◆ Goal of the exercise: Give back an exact copy of the lines in the records below, from the line that has "How do I perform: Click the Professional" through the line that has "Open the Tumblr", and nothing besides.

Saved entries
++++++
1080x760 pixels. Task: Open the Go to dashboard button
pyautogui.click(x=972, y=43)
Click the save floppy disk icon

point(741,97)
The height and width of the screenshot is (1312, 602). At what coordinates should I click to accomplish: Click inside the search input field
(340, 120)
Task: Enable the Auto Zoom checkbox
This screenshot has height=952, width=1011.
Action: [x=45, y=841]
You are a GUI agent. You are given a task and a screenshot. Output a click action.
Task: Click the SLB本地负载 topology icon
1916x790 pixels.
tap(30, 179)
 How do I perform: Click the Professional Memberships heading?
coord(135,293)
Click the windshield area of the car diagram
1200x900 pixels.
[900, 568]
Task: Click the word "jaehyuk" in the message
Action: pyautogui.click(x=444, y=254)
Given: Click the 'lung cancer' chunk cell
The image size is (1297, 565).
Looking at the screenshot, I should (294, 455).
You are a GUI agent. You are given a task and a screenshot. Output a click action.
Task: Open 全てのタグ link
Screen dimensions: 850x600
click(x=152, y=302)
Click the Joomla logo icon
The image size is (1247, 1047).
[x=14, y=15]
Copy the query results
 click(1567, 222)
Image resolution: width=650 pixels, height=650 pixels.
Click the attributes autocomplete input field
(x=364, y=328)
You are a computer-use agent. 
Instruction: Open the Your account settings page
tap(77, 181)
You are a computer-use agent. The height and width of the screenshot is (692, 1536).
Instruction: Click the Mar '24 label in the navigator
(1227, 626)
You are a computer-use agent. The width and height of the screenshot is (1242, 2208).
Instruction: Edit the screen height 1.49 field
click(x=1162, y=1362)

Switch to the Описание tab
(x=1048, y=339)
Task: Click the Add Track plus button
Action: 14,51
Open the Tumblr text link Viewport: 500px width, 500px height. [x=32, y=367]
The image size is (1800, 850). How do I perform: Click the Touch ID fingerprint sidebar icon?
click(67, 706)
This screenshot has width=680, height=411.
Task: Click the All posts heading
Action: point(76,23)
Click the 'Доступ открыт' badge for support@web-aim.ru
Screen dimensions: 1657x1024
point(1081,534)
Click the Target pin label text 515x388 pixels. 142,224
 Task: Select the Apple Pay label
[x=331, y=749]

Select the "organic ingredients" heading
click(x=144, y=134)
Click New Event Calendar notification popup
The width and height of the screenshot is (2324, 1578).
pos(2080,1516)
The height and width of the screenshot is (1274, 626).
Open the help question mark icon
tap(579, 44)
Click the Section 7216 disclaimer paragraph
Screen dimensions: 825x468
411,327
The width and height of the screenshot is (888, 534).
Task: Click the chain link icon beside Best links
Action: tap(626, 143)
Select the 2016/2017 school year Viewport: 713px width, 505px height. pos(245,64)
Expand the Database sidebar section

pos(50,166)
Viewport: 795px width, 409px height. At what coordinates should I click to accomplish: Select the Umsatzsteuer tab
++++++
◆ Task answer:
 How do I perform: Click the Professional Memberships heading?
coord(135,293)
Click the windshield area of the car diagram
1200x900 pixels.
[900, 568]
Task: Click the word "jaehyuk" in the message
Action: pyautogui.click(x=444, y=254)
Given: Click the 'lung cancer' chunk cell
The image size is (1297, 565).
Looking at the screenshot, I should (294, 455).
You are a GUI agent. You are given a task and a screenshot. Output a click action.
Task: Open 全てのタグ link
Screen dimensions: 850x600
click(x=152, y=302)
Click the Joomla logo icon
The image size is (1247, 1047).
[x=14, y=15]
Copy the query results
 click(1567, 222)
Image resolution: width=650 pixels, height=650 pixels.
Click the attributes autocomplete input field
(x=364, y=328)
You are a computer-use agent. 
Instruction: Open the Your account settings page
tap(77, 181)
You are a computer-use agent. The height and width of the screenshot is (692, 1536).
Instruction: Click the Mar '24 label in the navigator
(1227, 626)
You are a computer-use agent. The width and height of the screenshot is (1242, 2208).
Instruction: Edit the screen height 1.49 field
click(x=1162, y=1362)

Switch to the Описание tab
(x=1048, y=339)
Task: Click the Add Track plus button
Action: 14,51
Open the Tumblr text link Viewport: 500px width, 500px height. [x=32, y=367]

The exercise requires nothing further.